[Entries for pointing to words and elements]
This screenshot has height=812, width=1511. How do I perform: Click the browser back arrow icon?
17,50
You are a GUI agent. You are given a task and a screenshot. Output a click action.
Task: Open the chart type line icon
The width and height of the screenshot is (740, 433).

Task instructions: Show every line of the entries above that contains the string "icon", treating uppercase and lowercase as different.

Task solution:
This screenshot has height=812, width=1511. How do I perform: Click the browser back arrow icon?
Task: Open the chart type line icon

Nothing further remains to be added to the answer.